Stored records:
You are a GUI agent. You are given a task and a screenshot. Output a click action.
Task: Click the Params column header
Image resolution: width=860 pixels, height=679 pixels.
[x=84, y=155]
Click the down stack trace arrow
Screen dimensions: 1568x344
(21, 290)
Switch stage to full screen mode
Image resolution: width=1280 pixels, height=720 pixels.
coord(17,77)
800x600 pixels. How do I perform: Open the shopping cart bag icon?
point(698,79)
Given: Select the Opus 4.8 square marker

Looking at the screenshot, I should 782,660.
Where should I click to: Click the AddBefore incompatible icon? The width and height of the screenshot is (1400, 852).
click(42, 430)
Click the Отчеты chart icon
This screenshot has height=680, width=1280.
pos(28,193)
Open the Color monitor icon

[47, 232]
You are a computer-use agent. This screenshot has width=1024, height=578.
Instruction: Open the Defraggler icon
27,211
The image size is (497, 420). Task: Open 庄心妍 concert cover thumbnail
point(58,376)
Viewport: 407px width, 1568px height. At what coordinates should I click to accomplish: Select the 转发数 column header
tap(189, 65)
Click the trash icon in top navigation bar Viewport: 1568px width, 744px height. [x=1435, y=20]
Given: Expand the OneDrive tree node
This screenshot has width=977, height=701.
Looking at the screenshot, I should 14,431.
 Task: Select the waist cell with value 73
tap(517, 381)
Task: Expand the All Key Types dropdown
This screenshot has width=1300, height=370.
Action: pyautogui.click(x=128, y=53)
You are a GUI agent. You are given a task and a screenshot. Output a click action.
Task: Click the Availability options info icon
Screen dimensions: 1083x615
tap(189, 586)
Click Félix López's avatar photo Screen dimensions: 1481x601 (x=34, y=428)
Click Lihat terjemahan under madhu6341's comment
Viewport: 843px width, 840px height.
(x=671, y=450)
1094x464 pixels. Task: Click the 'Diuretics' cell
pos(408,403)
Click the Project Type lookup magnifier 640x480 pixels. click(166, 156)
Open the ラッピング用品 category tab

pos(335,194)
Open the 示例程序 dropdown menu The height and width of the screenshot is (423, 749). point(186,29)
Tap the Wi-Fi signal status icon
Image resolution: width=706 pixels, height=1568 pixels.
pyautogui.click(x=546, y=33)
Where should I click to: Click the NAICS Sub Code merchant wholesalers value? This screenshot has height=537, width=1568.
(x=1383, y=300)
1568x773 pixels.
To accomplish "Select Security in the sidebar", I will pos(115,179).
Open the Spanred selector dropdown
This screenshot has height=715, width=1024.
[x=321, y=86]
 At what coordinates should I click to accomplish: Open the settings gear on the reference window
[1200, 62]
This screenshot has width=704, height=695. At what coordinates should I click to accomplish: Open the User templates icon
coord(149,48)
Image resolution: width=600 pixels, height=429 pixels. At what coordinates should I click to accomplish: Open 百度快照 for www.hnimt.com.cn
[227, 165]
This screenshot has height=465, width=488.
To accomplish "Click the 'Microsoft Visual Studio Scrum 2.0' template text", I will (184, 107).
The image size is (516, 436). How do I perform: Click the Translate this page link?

What is expected =>
Every record needs to be reproduced exactly, with none skipped.

Expected answer =>
You are a GUI agent. You are given a task and a screenshot. Output a click action.
Task: Click the Params column header
Image resolution: width=860 pixels, height=679 pixels.
[x=84, y=155]
Click the down stack trace arrow
Screen dimensions: 1568x344
(21, 290)
Switch stage to full screen mode
Image resolution: width=1280 pixels, height=720 pixels.
coord(17,77)
800x600 pixels. How do I perform: Open the shopping cart bag icon?
point(698,79)
Given: Select the Opus 4.8 square marker

Looking at the screenshot, I should 782,660.
Where should I click to: Click the AddBefore incompatible icon? The width and height of the screenshot is (1400, 852).
click(42, 430)
Click the Отчеты chart icon
This screenshot has height=680, width=1280.
pos(28,193)
Open the Color monitor icon

[47, 232]
You are a computer-use agent. This screenshot has width=1024, height=578.
Instruction: Open the Defraggler icon
27,211
The image size is (497, 420). Task: Open 庄心妍 concert cover thumbnail
point(58,376)
Viewport: 407px width, 1568px height. At what coordinates should I click to accomplish: Select the 转发数 column header
tap(189, 65)
Click the trash icon in top navigation bar Viewport: 1568px width, 744px height. [x=1435, y=20]
Given: Expand the OneDrive tree node
This screenshot has width=977, height=701.
Looking at the screenshot, I should 14,431.
 Task: Select the waist cell with value 73
tap(517, 381)
Task: Expand the All Key Types dropdown
This screenshot has width=1300, height=370.
Action: pyautogui.click(x=128, y=53)
You are a GUI agent. You are given a task and a screenshot. Output a click action.
Task: Click the Availability options info icon
Screen dimensions: 1083x615
tap(189, 586)
Click Félix López's avatar photo Screen dimensions: 1481x601 (x=34, y=428)
Click Lihat terjemahan under madhu6341's comment
Viewport: 843px width, 840px height.
(x=671, y=450)
1094x464 pixels. Task: Click the 'Diuretics' cell
pos(408,403)
Click the Project Type lookup magnifier 640x480 pixels. click(166, 156)
Open the ラッピング用品 category tab

pos(335,194)
Open the 示例程序 dropdown menu The height and width of the screenshot is (423, 749). point(186,29)
Tap the Wi-Fi signal status icon
Image resolution: width=706 pixels, height=1568 pixels.
pyautogui.click(x=546, y=33)
Where should I click to: Click the NAICS Sub Code merchant wholesalers value? This screenshot has height=537, width=1568.
(x=1383, y=300)
1568x773 pixels.
To accomplish "Select Security in the sidebar", I will pos(115,179).
Open the Spanred selector dropdown
This screenshot has height=715, width=1024.
[x=321, y=86]
 At what coordinates should I click to accomplish: Open the settings gear on the reference window
[1200, 62]
This screenshot has width=704, height=695. At what coordinates should I click to accomplish: Open the User templates icon
coord(149,48)
Image resolution: width=600 pixels, height=429 pixels. At what coordinates should I click to accomplish: Open 百度快照 for www.hnimt.com.cn
[227, 165]
This screenshot has height=465, width=488.
To accomplish "Click the 'Microsoft Visual Studio Scrum 2.0' template text", I will (184, 107).
The image size is (516, 436). How do I perform: Click the Translate this page link?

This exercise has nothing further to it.